Jakarta (BabatPost.com) – Direktur Standardisasi Materi dan Metode Aparatur Negara Badan Pembinaan Ideologi Pancasila (BPIP) Aris Heru Utomo mengingatkan agar mahasiswa Indonesia di luar negeri tidak mudah dipecah belah sebagaimana Indonesia yang dahulu terpecah belah oleh “Politik Adu Domba”.
Menurut Aris, keterjajahan yang terjadi di masa lalu terhadap Indonesia tidak terlepas dari politik pecah belah atau devide et impera dari Belanda, namun para pemuda saat itu menyadarinya.
“Tujuannya, agar mereka dapat merampok dan menguasai Indonesia dengan leluasa. Belanda menyadari sepenuhnya bahwa bangsa yang plural seperti Indonesia paling mudah dipecah belah dengan adu domba,” ujar Ari berdasarkan keterangan tertulis yang diterima saat ia menjadi pembicara dalam webinar kepemudaan memperingati Hari Sumpah Pemuda yang diselenggarakan Konsulat Jenderal Republik Indonesia (KJRI), di Marseille, Kamis.
Para pemuda Indonesia saat itu, lujar Aris, menyadari bahwa hanya dengan bersatu dan mengesampingkan segala perbedaanlah Indonesia dapat menjadi negara merdeka. Dengan demikianlah, para pemuda mengambil peran memperjuangkan kemerdekaan.
“Masyarakat Indonesia, khususnya para mahasiswa yang sedang berada di luar negeri dapat belajar dari sejarah gerakan pemuda dalam memerdekakan Indonesia. Sejarah berdirinya NKRI tidak terlepas dari gerakan pemuda melalui Kebangkitan Nasional 1908 dan Kongres Pemuda 1928 yang menghasilkan ikrar persatuan Indonesia,” ujar Aris.
Ia pun berharap, pemuda masa kini, khususnya mahasiswa di luar negeri dapat menyadari bahayanya politik adu domba dalam memecah belah persatuan bangsa, apalagi di tengah perkembangan teknologi informasi seperti sekarang.
Aris mengatakan upaya adu domba dapat lebih mudah dilakukan antara lain melalui penyebarluasan berita-berita bohong (hoaks) dan disinformasi berita.
Dia kemudian menyampaikan rasa syukurnya kepada para pendiri bangsa Indonesia telah mewariskan Pancasila yang mempersatukan Indonesia. Tanpa menjadikan Pancasila sebagai titik temu, masyarakat Indonesia tidak akan pernah bersatu.
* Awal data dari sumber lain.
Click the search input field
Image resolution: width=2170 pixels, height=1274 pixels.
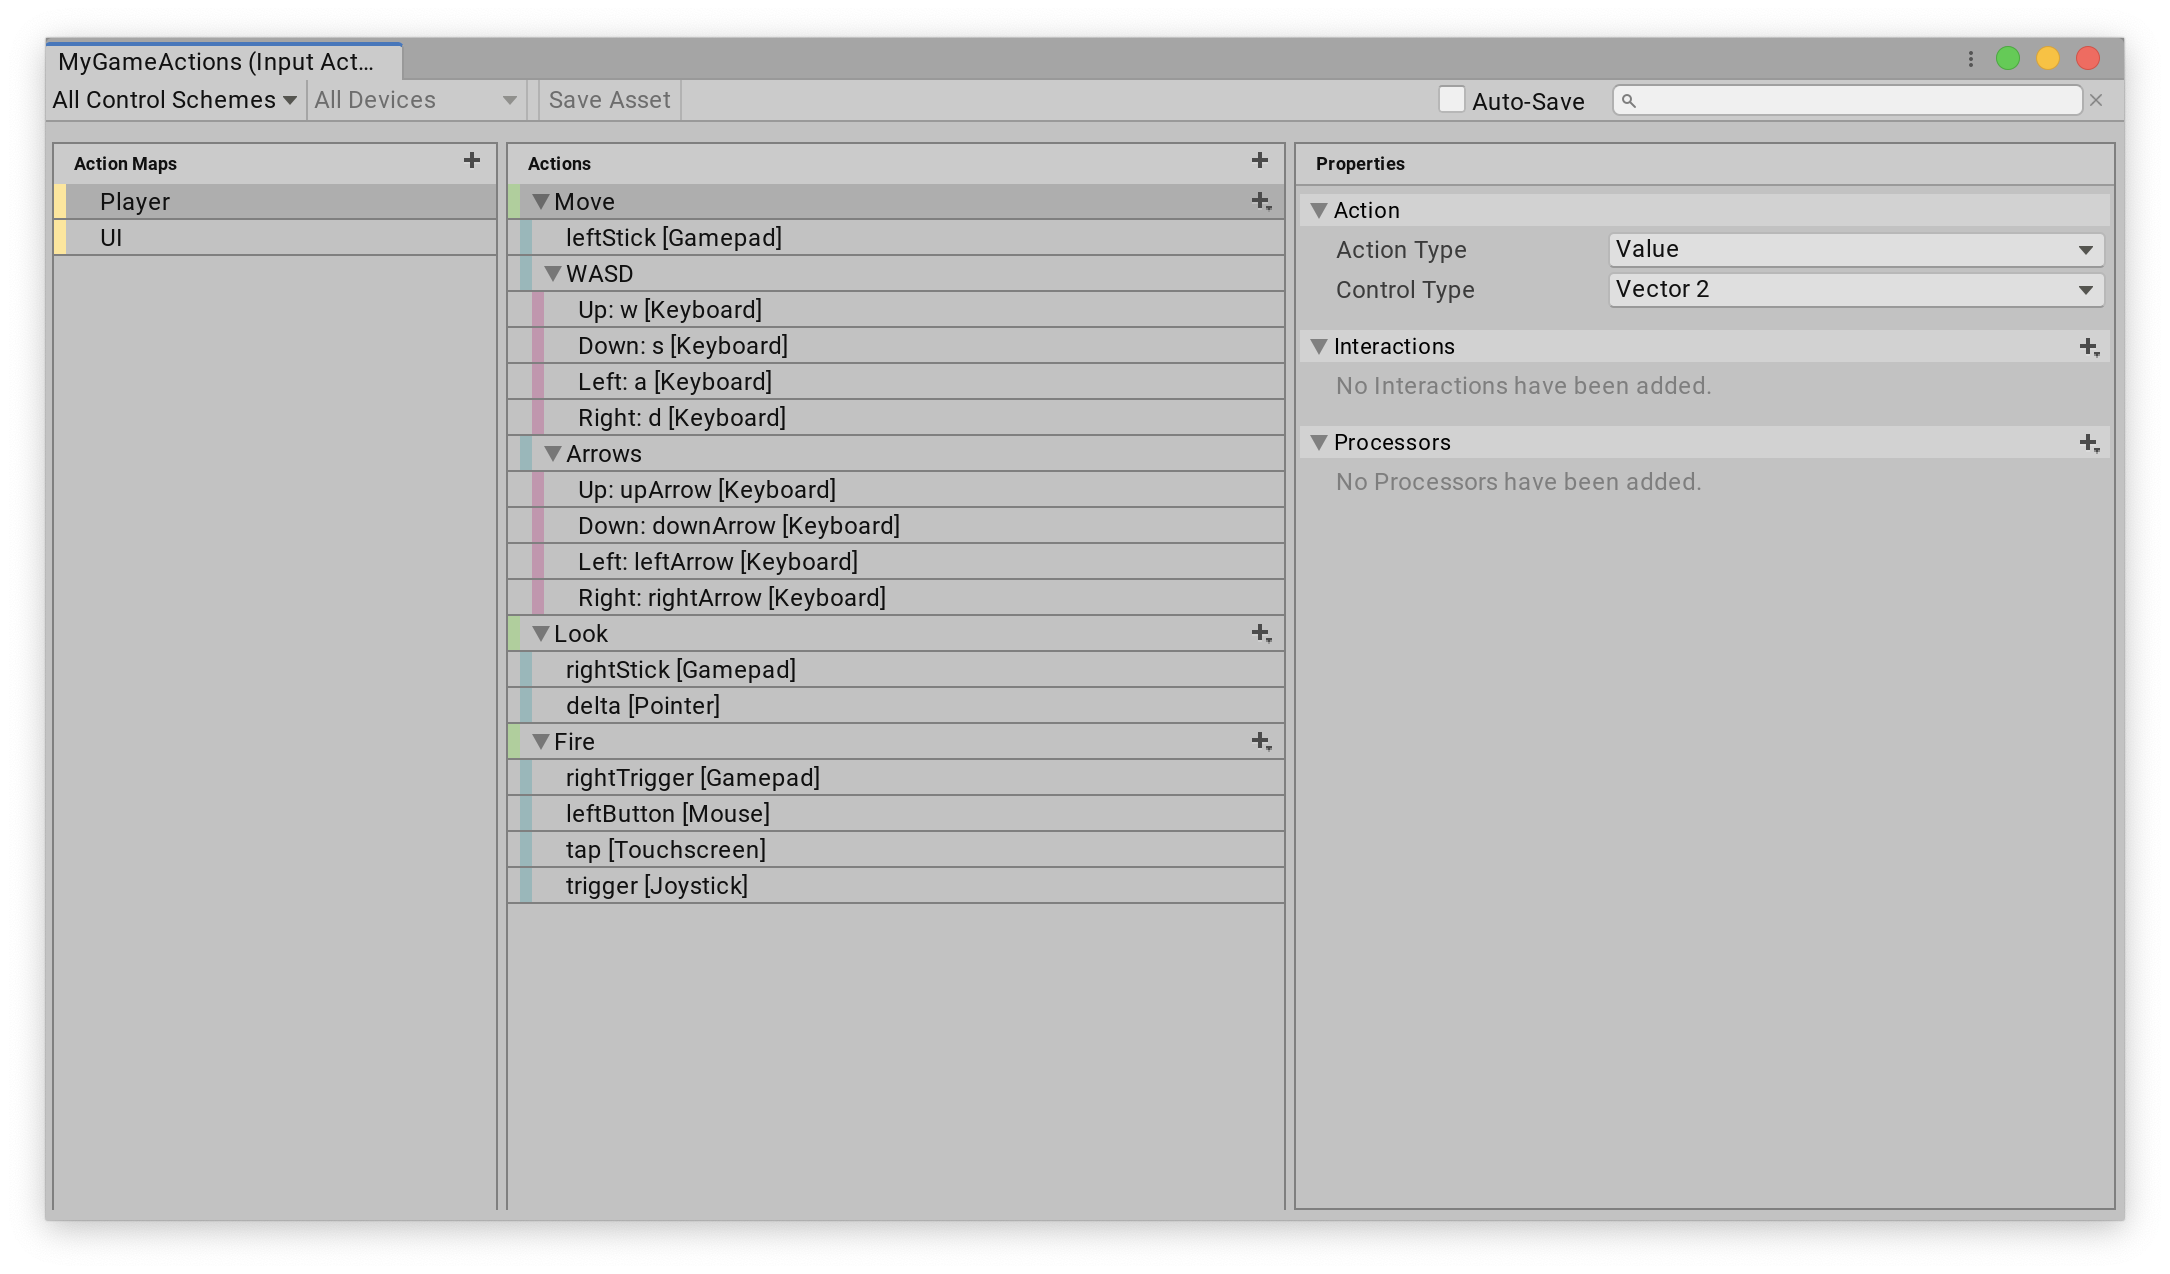point(1849,100)
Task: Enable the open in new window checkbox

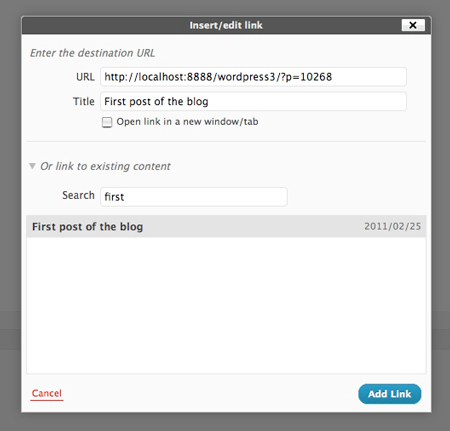Action: [107, 122]
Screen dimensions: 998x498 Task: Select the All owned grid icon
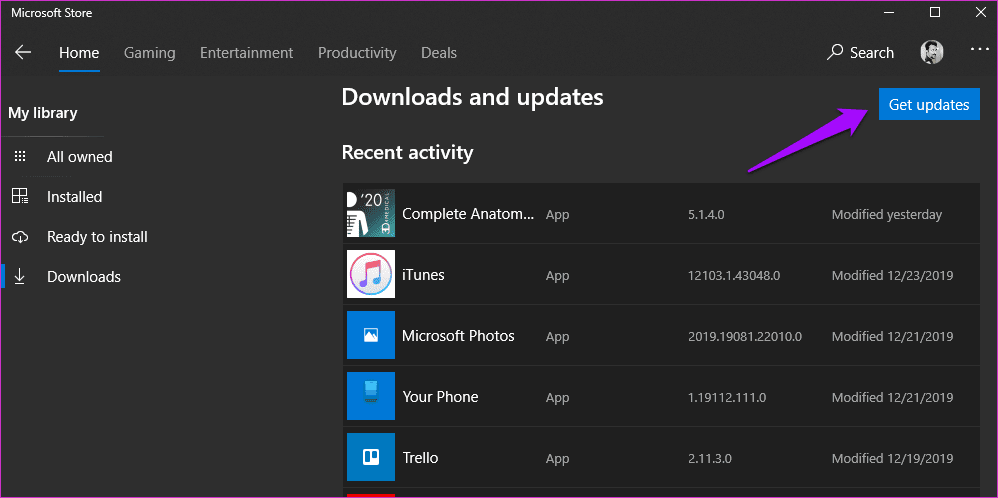coord(20,157)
“Kita patut bersyukur bahwa para pendiri bangsa mewariskan Pancasila yang mempersatukan bangsa dan negara Indonesia,” ujarnya pula.
Aris menilai Pancasila merupakan ijtihad para pendiri bangsa yang perlu dirawat bersama-sama sebagai ideologi yang hidup di tengah-tengah masyarakat agar Indonesia selalu bersatu.
“Tidak ada bangsa di dunia ini yang dapat menjadi bangsa yang besar kalau bangsa tersebut menjiplak falsafah bangsa lain. Setiap bangsa memiliki sejarah, falsafah, dan budayanya masing-masing dalam kehidupan berbangsa dan bernegara. Bangsa yang besar adalah bangsa yang berpijak pada falsafah bangsa sendiri, ” ujar Aris.
Sebelumnya saat mengawali paparannya, Aris menyampaikan kegiatan webinar kepemudaan seperti yang dilakukan KJRI Marseille berperan penting sebagai ikhtiar untuk mewujudkan realitas masyarakat Pancasila sebagai pandangan dunia.
Selain itu, kegiatan tersebut juga penting untuk melindungi bangsa Indonesia, khususnya pemuda dari ancaman ideologi-ideologi transnasional, sekaligus pemantapan mental ideologi pemuda.
Webinar yang dilaksanakan secara hibrid tersebut dihadiri pula Konsul Jenderal Republik Indonesia di Marseille Arief Basalamah, staf KJRI Marseille, anggota Dharma Wanita Persatuan KJRI Marseille, dan para mahasiswa Indonesia yang sedang menuntut ilmu di Marseille serta beberapa kota lain di Prancis Selatan.